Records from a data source
>>

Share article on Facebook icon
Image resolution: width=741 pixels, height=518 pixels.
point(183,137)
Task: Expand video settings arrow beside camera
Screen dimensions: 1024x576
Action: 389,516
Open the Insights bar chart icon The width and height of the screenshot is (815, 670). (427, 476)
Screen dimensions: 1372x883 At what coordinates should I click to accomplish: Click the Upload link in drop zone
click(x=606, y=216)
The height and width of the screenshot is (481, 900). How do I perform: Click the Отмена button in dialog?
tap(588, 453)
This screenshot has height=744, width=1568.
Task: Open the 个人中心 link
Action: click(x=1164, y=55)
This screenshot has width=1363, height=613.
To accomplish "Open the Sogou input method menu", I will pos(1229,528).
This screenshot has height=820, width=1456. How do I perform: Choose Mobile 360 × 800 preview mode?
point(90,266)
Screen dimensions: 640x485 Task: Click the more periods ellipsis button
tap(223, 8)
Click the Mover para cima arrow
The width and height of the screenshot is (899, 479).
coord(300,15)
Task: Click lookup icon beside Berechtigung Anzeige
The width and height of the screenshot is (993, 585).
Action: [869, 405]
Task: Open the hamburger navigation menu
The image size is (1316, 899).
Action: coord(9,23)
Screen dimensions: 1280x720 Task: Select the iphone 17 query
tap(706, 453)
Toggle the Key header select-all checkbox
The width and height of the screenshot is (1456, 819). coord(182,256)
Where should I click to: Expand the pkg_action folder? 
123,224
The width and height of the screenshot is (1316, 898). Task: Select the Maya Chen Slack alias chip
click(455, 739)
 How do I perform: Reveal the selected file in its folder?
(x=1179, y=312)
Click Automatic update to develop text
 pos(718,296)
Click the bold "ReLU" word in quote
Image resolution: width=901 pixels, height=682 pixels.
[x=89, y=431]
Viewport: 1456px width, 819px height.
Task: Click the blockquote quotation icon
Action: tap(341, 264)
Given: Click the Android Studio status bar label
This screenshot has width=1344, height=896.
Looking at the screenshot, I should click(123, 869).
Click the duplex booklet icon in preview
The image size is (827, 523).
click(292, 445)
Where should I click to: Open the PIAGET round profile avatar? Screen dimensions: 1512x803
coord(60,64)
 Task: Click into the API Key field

<<

The request:
Retype all of the records above word for word, changing nothing.

The completed task:
Share article on Facebook icon
Image resolution: width=741 pixels, height=518 pixels.
point(183,137)
Task: Expand video settings arrow beside camera
Screen dimensions: 1024x576
Action: 389,516
Open the Insights bar chart icon The width and height of the screenshot is (815, 670). (427, 476)
Screen dimensions: 1372x883 At what coordinates should I click to accomplish: Click the Upload link in drop zone
click(x=606, y=216)
The height and width of the screenshot is (481, 900). How do I perform: Click the Отмена button in dialog?
tap(588, 453)
This screenshot has height=744, width=1568.
Task: Open the 个人中心 link
Action: click(x=1164, y=55)
This screenshot has width=1363, height=613.
To accomplish "Open the Sogou input method menu", I will pos(1229,528).
This screenshot has height=820, width=1456. How do I perform: Choose Mobile 360 × 800 preview mode?
point(90,266)
Screen dimensions: 640x485 Task: Click the more periods ellipsis button
tap(223, 8)
Click the Mover para cima arrow
The width and height of the screenshot is (899, 479).
coord(300,15)
Task: Click lookup icon beside Berechtigung Anzeige
The width and height of the screenshot is (993, 585).
Action: [869, 405]
Task: Open the hamburger navigation menu
The image size is (1316, 899).
Action: coord(9,23)
Screen dimensions: 1280x720 Task: Select the iphone 17 query
tap(706, 453)
Toggle the Key header select-all checkbox
The width and height of the screenshot is (1456, 819). coord(182,256)
Where should I click to: Expand the pkg_action folder? 
123,224
The width and height of the screenshot is (1316, 898). Task: Select the Maya Chen Slack alias chip
click(455, 739)
 How do I perform: Reveal the selected file in its folder?
(x=1179, y=312)
Click Automatic update to develop text
 pos(718,296)
Click the bold "ReLU" word in quote
Image resolution: width=901 pixels, height=682 pixels.
[x=89, y=431]
Viewport: 1456px width, 819px height.
Task: Click the blockquote quotation icon
Action: tap(341, 264)
Given: Click the Android Studio status bar label
This screenshot has width=1344, height=896.
Looking at the screenshot, I should click(123, 869).
Click the duplex booklet icon in preview
The image size is (827, 523).
click(292, 445)
Where should I click to: Open the PIAGET round profile avatar? Screen dimensions: 1512x803
coord(60,64)
 Task: Click into the API Key field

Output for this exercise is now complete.